ビルドのサイズを最適化する

理由

時として、速度よりもサイズを重視して最適化したいこともあります。それには、エンジンの不必要な機能をコンパイルしないようにしたり、サイズ縮小に役立つ特定のコンパイラ フラグを用いることです。主に、モバイルやWebプラットフォーム向けのビルドをする場合が想定されます。

このチュートリアルでは、より小さなバイナリを作るための複数の方法を紹介していきます。先にすすむ前にまず、Godotをそれぞれのプラットフォームにコンパイルすることについてのチュートリアルを読むことをおすすめします。

3Dの無効化

2Dゲームに3Dエンジン全体を持たせることは、通常あまり意味はありません。そのため、これを無効化するビルド フラグがあります:

scons p=windows target=release tools=no disable_3d=yes

エディタは3Dサポート無しで動くようには設計されていないため、このフラグを使うには、まず tools を無効にする必要があります。3Dの無効化により、バイナリのサイズはおよそ15%減ります。

高度なGUIノードの無効化

ほとんどの小規模ゲームは、Tree、ItemList、TextEditorやGraphEditなどの複雑なGUIコントロールは必要としません。これらは、このビルド フラグにより無効化できます:

scons p=windows target=release tools=no disable_advanced_gui=yes

不要なモジュールの無効化

Godotの機能の多くはモジュールとして提供されています。モジュールのリストを見るには、次のコマンドを使います:

scons --help

無効にできるモジュールのリストが、ビルドオプションと共に表示されます。シンプルな2Dゲームであれば、このうちの多くを無効にできます:

scons p=windows target=release tools=no module_arkit_enabled=no module_assimp_enabled=no module_bmp_enabled=no module_bullet_enabled=no module_camera_enabled=no module_csg_enabled=no module_dds_enabled=no module_enet_enabled=no module_etc_enabled=no module_gdnative_enabled=no module_gridmap_enabled=no module_hdr_enabled=no module_jsonrpc_enabled=no module_mbedtls_enabled=no module_mobile_vr_enabled=no module_opensimplex_enabled=no module_opus_enabled=no module_pvr_enabled=no module_recast_enabled=no module_regex_enabled=no module_squish_enabled=no module_svg_enabled=no module_tga_enabled=no module_theora_enabled=no module_tinyexr_enabled=no module_upnp_enabled=no module_vhacd_enabled=no module_vorbis_enabled=no module_webm_enabled=no module_webp_enabled=no module_webrtc_enabled=no module_websocket_enabled=no module_xatlas_unwrap_enabled=no

これがあなたの事例に合わなかった場合、もういちどモジュールのリストを見直して、どれがまだゲームに必要なのか確認してください (たとえば、ネットワーク関連のモジュールや、正規表現サポート、あるいはビデオ再生のためにtheora/webmを残しておきたいかもしれません)。

スピードの代わりにサイズを最適化する

Godot 3.1以降では、サイズ最適化にてコンパイルすることができます。これを有効にするには、size にて optimize フラグを指定するだけです。
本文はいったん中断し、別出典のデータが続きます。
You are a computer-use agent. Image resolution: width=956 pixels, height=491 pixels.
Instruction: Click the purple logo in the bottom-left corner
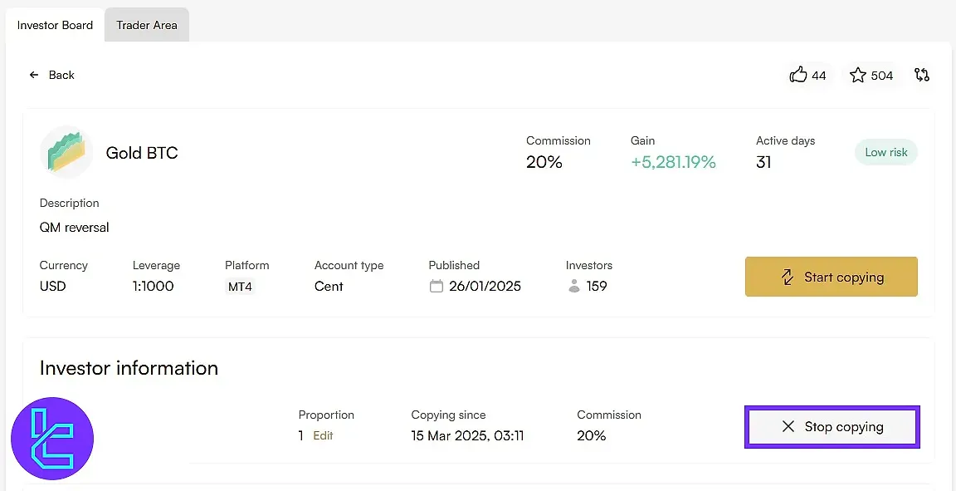(x=51, y=438)
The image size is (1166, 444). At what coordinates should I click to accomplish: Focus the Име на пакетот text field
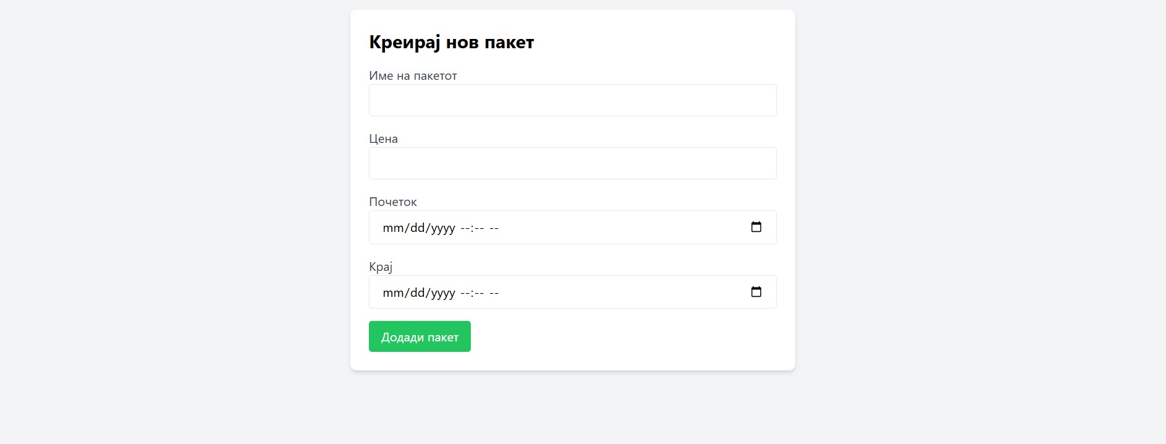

scons p=windows target=release tools=no optimize=size

WebAssemblyのようないくつかのプラットフォームでは、標準でこのモードが有効になっています。

バイナリの除去

ソースからビルドする場合は、バイナリからデバッグシンボルを削除することを忘れないでください:

strip godot.64

UPXを使用してバイナリを圧縮する

デスクトッププラットフォームをターゲットにしている場合、UPX コンプレッサーを使用できます。これにより、バイナリサイズを大幅に削減できます。

ただし、一部のウイルス対策プログラムでは、UPXで圧縮されたバイナリがウイルスとして検出される場合があることに注意してください。したがって、商用ゲームをリリースする場合は、必ずバイナリに署名するか、それらを配布するプラットフォームを使用してください。